Sehen Sie sich dort vor allem als Vertreter der Wirtschaft der Stadt St. Gallen oder auch als Teufner und Ausserrhoder? 

In der WISG setze ich mich primär für den Wirtschaftsstandort St. Gallen ein. Dieser umfasst aber nicht nur die Stadt St. Gallen sondern auch die angrenzenden Ausserrhoder Gemeinden, Speicher, Herisau und Teufen. Wir denken damit primär in Wirtschaftsräumen und nicht entlang der Gemeinde- bzw. Stadtgrenze. Es gilt drei weitere Punkte zu berücksichtigen: Erstens: Das Appenzellerland und damit auch Teufen sind seit Jahrhunderten mit St. Gallen eng verbunden. Denken Sie an die Textilindustrie, die Ausserrhoden über lange Zeit zu Wohlstand und Wachstum verholfen hat: Ohne das internationale St. Gallen hätte Ausserrhoden diesen Erfolg nie gehabt, umgekehrt hat St. Gallen auch massgeblich von den Appenzellern profitiert. Zweitens: Infrastrukturlösungen wie Verkehrsnetze müssen interkantonal gelöst werden. Drittens: Die regionale Verteilung der wirtschaftlichen Leistung und damit von Arbeitsplätzen ist in der Schweiz vorbildlich. Ein Blick nach Österreich genügt: Regionen wie Kärnten oder das Burgenland ringen um Arbeitsplätze und damit um Lebensraum für die Jungen. Dieses Beispiel – selbst über Jahre in Österreich mitverfolgt – zeigt mir wie wichtig es ist, St. Gallen in seiner Stärke zu erhalten und weiter zu entwickeln.

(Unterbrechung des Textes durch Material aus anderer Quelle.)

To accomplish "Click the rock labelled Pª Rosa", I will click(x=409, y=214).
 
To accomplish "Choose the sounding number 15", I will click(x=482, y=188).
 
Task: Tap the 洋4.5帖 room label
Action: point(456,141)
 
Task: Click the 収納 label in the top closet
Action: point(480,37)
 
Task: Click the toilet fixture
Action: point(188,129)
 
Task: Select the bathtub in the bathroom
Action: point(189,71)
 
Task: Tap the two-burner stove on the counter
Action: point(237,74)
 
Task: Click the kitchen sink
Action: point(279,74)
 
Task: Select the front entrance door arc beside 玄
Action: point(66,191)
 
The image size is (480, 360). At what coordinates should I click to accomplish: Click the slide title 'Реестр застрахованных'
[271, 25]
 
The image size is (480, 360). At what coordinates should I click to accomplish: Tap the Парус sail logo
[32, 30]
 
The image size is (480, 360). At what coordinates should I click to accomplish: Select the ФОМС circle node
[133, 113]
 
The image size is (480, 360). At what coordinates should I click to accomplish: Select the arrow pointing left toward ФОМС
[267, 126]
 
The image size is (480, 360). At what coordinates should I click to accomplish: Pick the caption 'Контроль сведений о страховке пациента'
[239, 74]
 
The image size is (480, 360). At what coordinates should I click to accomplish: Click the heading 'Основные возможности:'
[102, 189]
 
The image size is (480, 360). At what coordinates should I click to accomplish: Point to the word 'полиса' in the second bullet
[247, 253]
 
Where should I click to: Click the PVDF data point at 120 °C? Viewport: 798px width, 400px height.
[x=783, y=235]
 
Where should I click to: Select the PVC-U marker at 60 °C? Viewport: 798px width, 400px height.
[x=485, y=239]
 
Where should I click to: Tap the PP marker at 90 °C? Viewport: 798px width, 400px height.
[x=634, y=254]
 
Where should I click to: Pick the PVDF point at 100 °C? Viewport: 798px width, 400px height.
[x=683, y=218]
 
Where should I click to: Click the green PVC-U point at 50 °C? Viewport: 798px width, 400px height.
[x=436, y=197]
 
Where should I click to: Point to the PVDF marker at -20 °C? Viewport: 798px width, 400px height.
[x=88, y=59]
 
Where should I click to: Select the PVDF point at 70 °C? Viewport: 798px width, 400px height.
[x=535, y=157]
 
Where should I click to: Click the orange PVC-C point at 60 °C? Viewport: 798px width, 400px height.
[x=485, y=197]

Sind Sie mit dem Ergebnis zufrieden? 

Wir sind mit dem Ergebnis sehr zufrieden, und zwar aus verschiedenen Gründen: Das vom Bund (ASTRA), dem Kanton und der Stadt St. Gallen vorgestellte Projekt bringt viele Vorteile, unter anderen folgende vier: Der akute und sich verschärfende Engpass in St. Gallen wird gelöst, für die Wirtschaft und natürlich auch für die Bewohner wichtig. Die Quartiere Oberstrasse, Teufener Strasse und vor allem Riethüsli werden durch die Entlastungen massgeblich aufgewertet. Für die öffentlichen Verkehrsmittel wie Bus und Postauto sowie vor allem für den zunehmenden Langsamverkehr wie Fahrräder können so sichere und effiziente Verkehrsführungen entstehen. Und letztlich: für uns Teufner und Mittelländer sowie auch für die Innerrhoder wird ein leistungsfähiger Anschluss an das Nationalstrassennetz für die weitere Entwicklung entscheidend sein. Es geht also um eine gute Lösung für Alle: Ausserrhoden und St. Gallen, Individualverkehr, Langsamverkehr und öffentlicher Verkehr.

Kann sich Ausserrhoden jetzt einfach voll auf diese Erschliessung des östlichen Kantonsteils fokussieren? Kommt da Herisau nicht zu kurz? 

Der Liebeggtunnel und der Wachteneggtunnel inkl. Umfahrung Herisau stehen nicht in Konkurrenz zueinander. Die Lösung Herisau als Teil des Netzbeschlusses des Parlamentes soll aus dem künftigen Nationalstrassen- und Agglomerationsfonds finanziert werden. Mit dem Anschluss Liebegg – Güterbahnhof werden insbesondere die St. Galler Verkehrsprobleme gelöst, die Finanzierung ist dabei über das Engpassbeseitigungsprogramm des Bundes vorgesehen. Nachdem die Ostschweiz bis anhin erfolgreich in Bern zusammengestanden ist, dass die Lösung St. Gallen in diesem Engpassbeseitigungsprogramm des Bundes in das Modul 2 vorrücken konnten, müssen nun die Kantone St. Gallen und die beiden Appenzell für die Konkretisierung und die teilweise Finanzierung zusammenhalten. Unser Kanton sowie auch Innerrhoden müssen sich für beide Lösungen einsetzen: Der Anschluss und die Umfahrung Herisau sind zentral für das Hinterland und Herisau Richtung Nationalstrasse, der beschleunigte Zugang nach St. Gallen bzw. ein leistungsfähiger Anschluss an die Nationalstrasse sind vital für das Mittelland.

Das Interview wurde schriftlich geführt.